On the other hand, Mononoke is ridiculously violent but the kid is kind of into that.
posted by Artw at 3:54 PM on February 24, 2017


Miyazaki shows his utter disgust at an animators creepy CG work right in front of him

I keep seeing people post this saying he's rejecting the concept of CG or AI-generated images and maybe he is a little at the end but I think the core of what he's actually saying is about this particular image and how it's being presented - the part about the portrayal of disability.
posted by atoxyl at 4:14 PM on February 24, 2017 [3 favorites]

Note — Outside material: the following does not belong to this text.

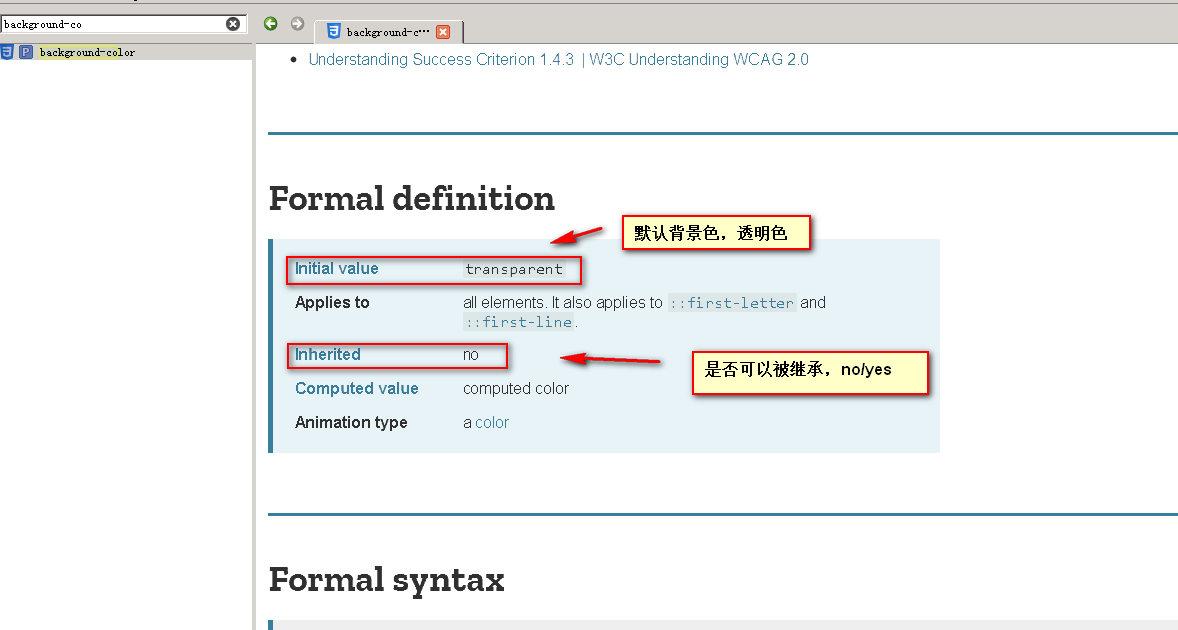1178x630 pixels.
Task: Click the Formal syntax heading
Action: tap(386, 580)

I agree that Miyazaki is expressing disgust at the particular sample of cg he's been shown, and also at the idea that a computer could replace human animators. As much as i love his work, however, i must disagree. Art must include the grotesque and it also must include the possibility of machine input. It should not be replaced by such, so i suppose i agree with Miyazaki to that extent, and if he doesn't want his company to produce such stuff, it is his call. To be honest, the way the zombie moved reminded me of how the the blob spirit monster moved in Spirited Away.

On topic: Porco Rosso and its depictions of flight are some of my favorite cinematic moments ever.
posted by dazed_one at 9:19 PM on February 24, 2017


I'm such an air nerd that basically the only things in Miyazaki movies I care about are the flying things. I totally loved The Wind Rises, but unlike Artw, I am kid-free, so grouchy existentialist movies about aviation engineering are basically like chocolate to me.
posted by mwhybark at 10:51 PM on February 24, 2017 [1 favorite]


Is the wind still rising?

I really don't know what to make of it really, it's clearly about Miyazaki's own creative process and some stuff he's working out, but overall it's so gloomy about it, and I'm not sure if that's WWII (which sort of happens off screen) or a reflection of Miyazakis own feelings about his work.

Beautiful cursed dreams.
posted by Artw at 11:04 PM on February 24, 2017


byanyothername He makes beautiful movies and I'm glad for them, but there is something a little bittersweet to me about that; especially since Ghibli as a studio have successfully managed to avoid being coopted by commercialization to the same extent as most media/entertainment/art companies.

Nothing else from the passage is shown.